Trajectory-Class-Aware Multi-Agent Reinforcement Learning
Na, Hyungho, Lee, Kwanghyeon, Lee, Sumin, Moon, Il-Chul
In the context of multi-agent reinforcement learning, generalization is a challenge to solve various tasks that may require different joint policies or coordination without relying on policies specialized for each task. We refer to this type of problem as a multi-task, and we train agents to be versatile in this multi-task setting through a single training process. To address this challenge, we introduce TRajectory-class-Aware Multi-Agent reinforcement learning (TRAMA). In TRAMA, agents recognize a task type by identifying the class of trajectories they are experiencing through partial observations, and the agents use this trajectory awareness or prediction as additional information for action policy. To this end, we introduce three primary objectives in TRAMA: (a) constructing a quantized latent space to generate trajectory embeddings that reflect key similarities among them; (b) conducting trajectory clustering using these trajectory embeddings; and (c) building a trajectory-class-aware policy.
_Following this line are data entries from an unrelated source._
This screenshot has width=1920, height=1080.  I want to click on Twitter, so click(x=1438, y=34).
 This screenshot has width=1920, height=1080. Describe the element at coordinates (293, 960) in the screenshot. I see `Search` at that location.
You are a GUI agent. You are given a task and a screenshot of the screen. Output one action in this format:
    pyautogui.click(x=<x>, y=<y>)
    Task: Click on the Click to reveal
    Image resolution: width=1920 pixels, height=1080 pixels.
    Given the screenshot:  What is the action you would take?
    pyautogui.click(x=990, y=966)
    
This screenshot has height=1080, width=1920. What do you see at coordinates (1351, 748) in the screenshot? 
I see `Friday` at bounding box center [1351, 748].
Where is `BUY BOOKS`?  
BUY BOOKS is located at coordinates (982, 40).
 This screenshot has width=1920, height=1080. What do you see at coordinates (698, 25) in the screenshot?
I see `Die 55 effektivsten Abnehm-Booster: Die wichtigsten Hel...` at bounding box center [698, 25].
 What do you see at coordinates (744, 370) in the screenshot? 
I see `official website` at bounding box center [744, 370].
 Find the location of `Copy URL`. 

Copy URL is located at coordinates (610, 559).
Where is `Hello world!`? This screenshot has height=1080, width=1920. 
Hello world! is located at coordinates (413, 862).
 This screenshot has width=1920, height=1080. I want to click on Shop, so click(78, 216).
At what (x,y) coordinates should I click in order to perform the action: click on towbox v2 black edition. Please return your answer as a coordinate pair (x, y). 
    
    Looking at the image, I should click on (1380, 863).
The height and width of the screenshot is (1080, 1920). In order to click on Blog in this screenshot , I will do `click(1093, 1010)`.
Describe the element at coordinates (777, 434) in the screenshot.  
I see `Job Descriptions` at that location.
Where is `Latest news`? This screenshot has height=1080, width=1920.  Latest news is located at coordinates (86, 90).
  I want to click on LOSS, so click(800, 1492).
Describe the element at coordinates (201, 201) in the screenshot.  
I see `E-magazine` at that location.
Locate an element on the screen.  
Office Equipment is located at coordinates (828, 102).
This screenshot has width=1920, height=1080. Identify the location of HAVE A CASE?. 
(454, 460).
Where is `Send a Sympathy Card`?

Specifically for (c), we introduce a trajectory-class predictor that performs agent-wise predictions on the trajectory class; and we design a trajectory-class representation model for each trajectory class. Each agent takes actions based on this trajectory-class representation along with its partial observation for task-aware execution. The proposed method is evaluated on various tasks, including multi-task problems built upon StarCraft II. Empirical results show further performance improvements over state-of-the-art baselines.